In her essays and speeches, Rich introduced me to what has become my bedrock political belief: that feminism rests on the struggle to free all people, including those marginalized by race, national and economic circumstances, age, sexuality, level of ability, and immigration status. I have brought this belief into classes and political struggles over the last forty years. This definition is so much a part of my outlook that I am surprised when others view feminism as anything less than the far-reaching and multivalent challenge and commitment that I believe it to be. I have little patience with those cultural critics who equate feminism with an intolerant parochialism. I know better. And I learned it and continue to learn it from Adrienne Rich.

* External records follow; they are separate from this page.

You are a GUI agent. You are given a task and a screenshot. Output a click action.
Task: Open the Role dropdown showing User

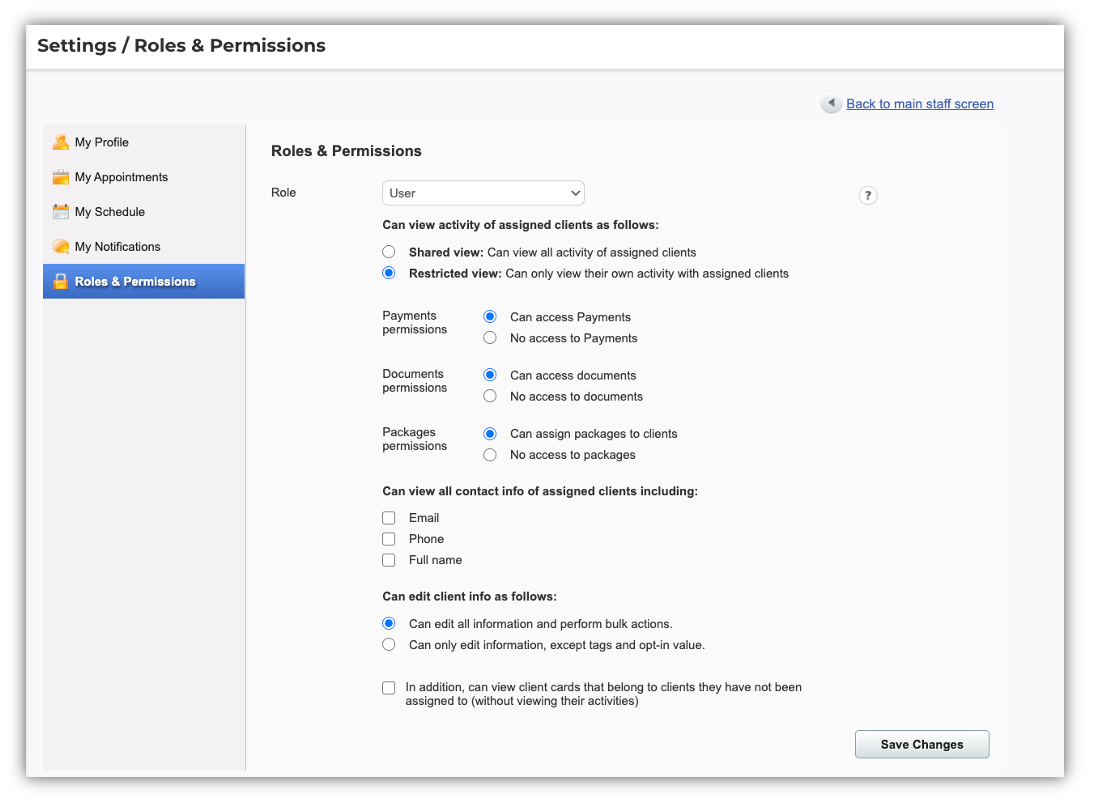click(x=483, y=192)
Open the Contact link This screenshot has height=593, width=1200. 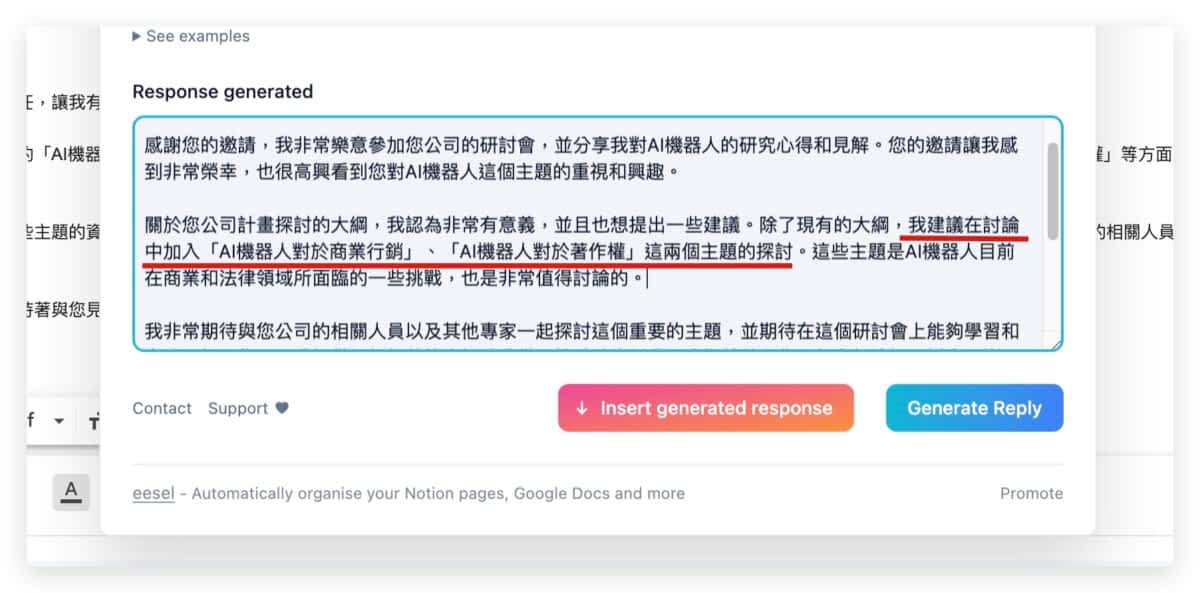(x=162, y=408)
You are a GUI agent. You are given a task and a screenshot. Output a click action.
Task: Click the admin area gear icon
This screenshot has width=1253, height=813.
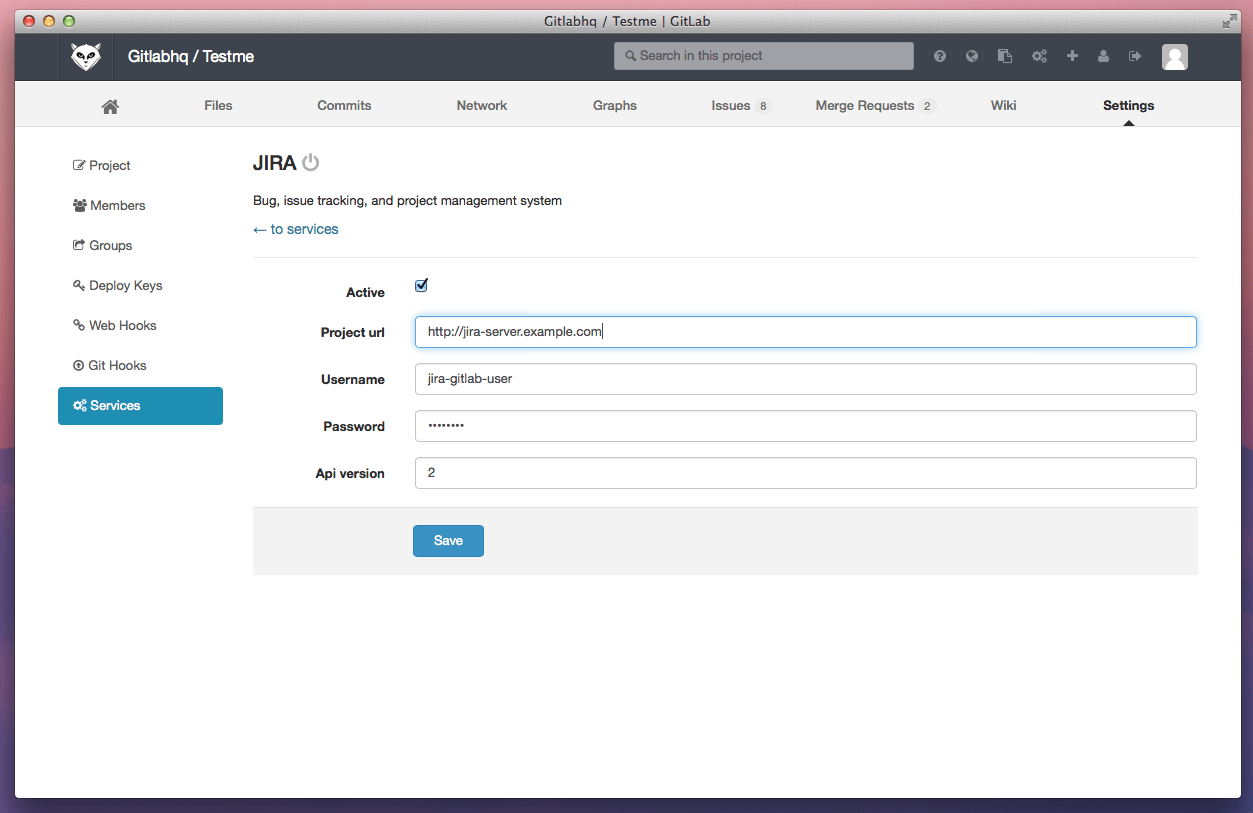[1038, 56]
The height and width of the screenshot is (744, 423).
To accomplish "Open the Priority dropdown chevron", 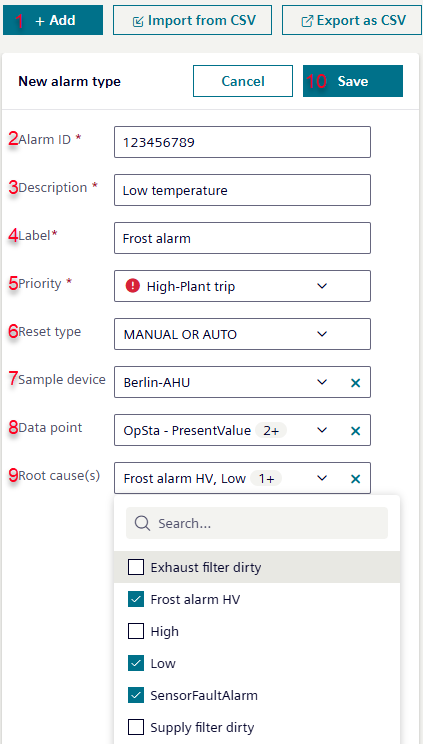I will [322, 286].
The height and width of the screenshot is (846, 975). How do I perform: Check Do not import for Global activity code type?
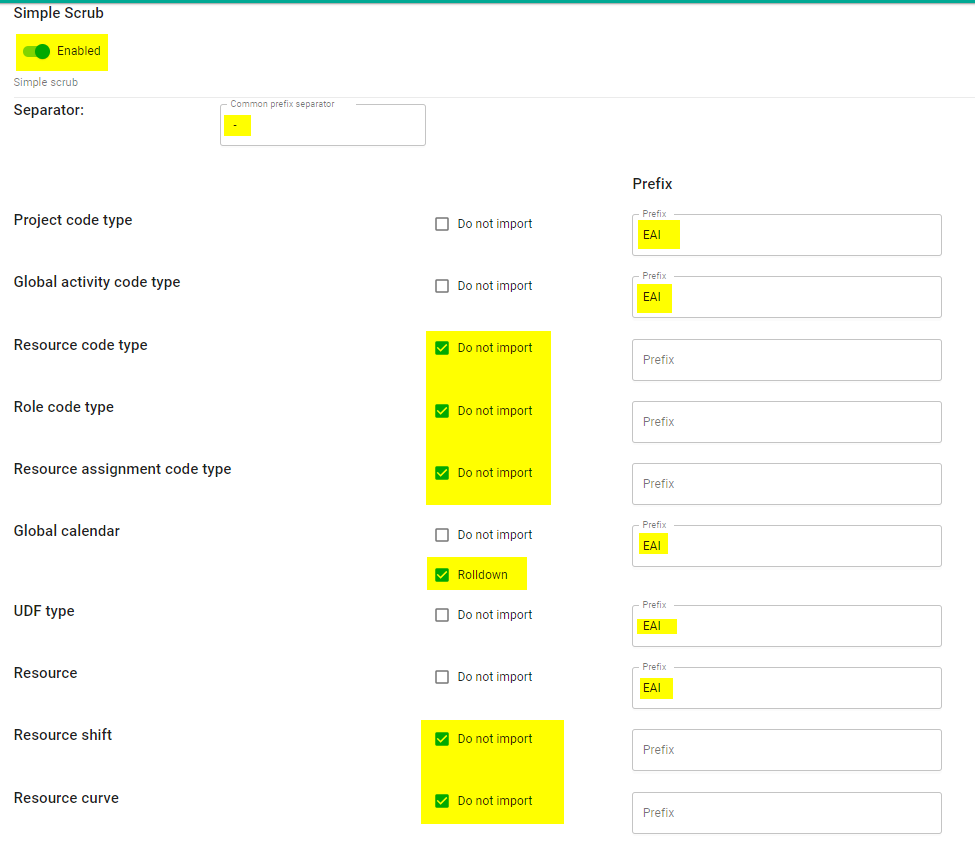tap(442, 286)
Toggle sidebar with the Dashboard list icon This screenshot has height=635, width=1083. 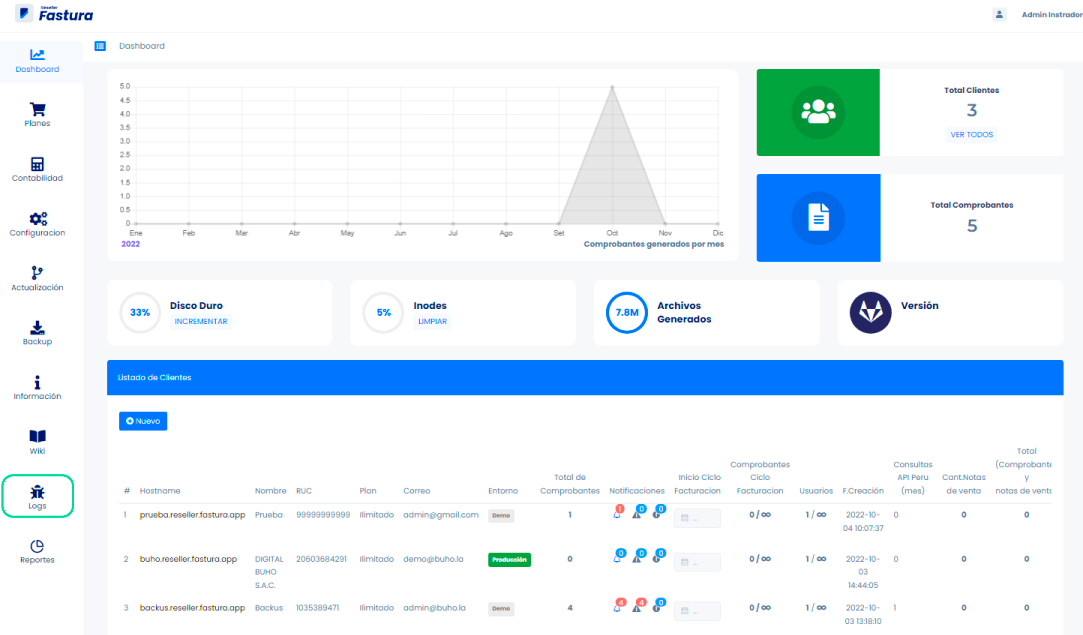point(100,46)
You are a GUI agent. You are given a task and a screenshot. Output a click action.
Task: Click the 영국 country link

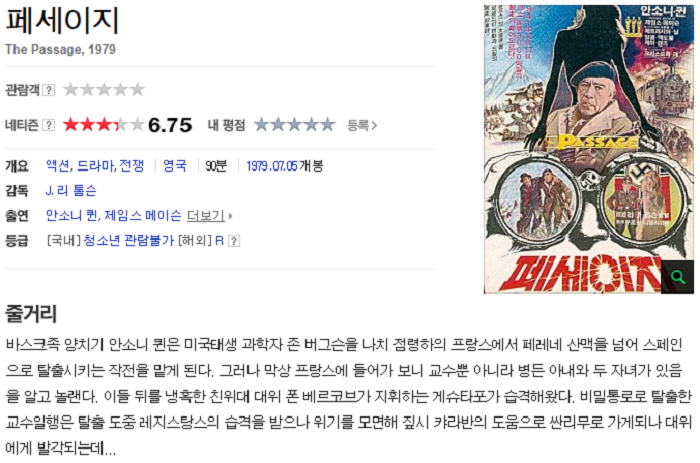point(174,166)
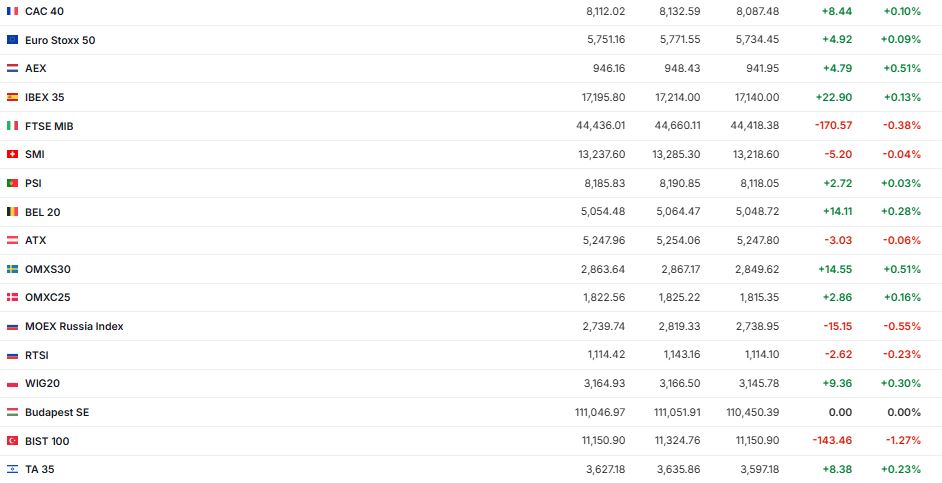Click the Spain flag icon beside IBEX 35
This screenshot has width=942, height=483.
tap(12, 97)
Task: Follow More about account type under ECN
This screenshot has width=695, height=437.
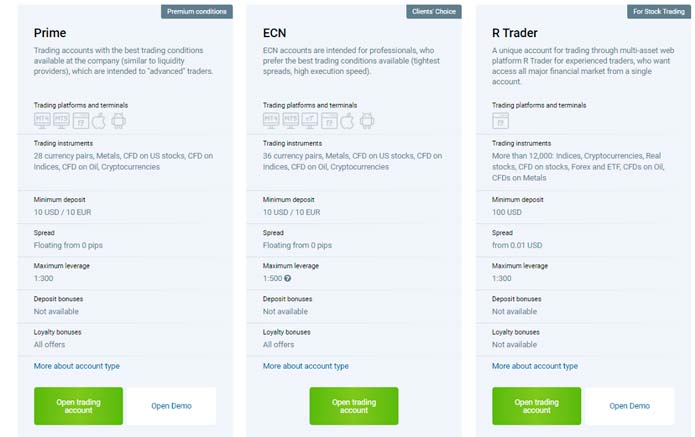Action: point(306,366)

In “Arts of the Possible” Rich reflects, “Any writer has necessary questions as to whether her words deserve to stand, whether his are worth reading. But it’s also been a question, for me, of feeling that almost everything that has fertilized and sustained my work is in danger. I have known that this is, in fact, the very material I have to work with: it is not ‘in spite of the times’ that I will write, but I will try to write out of my time.” Adrienne Rich persisted at this task she had set herself until the end of her life. The burden is on us to preserve and sustain her vision.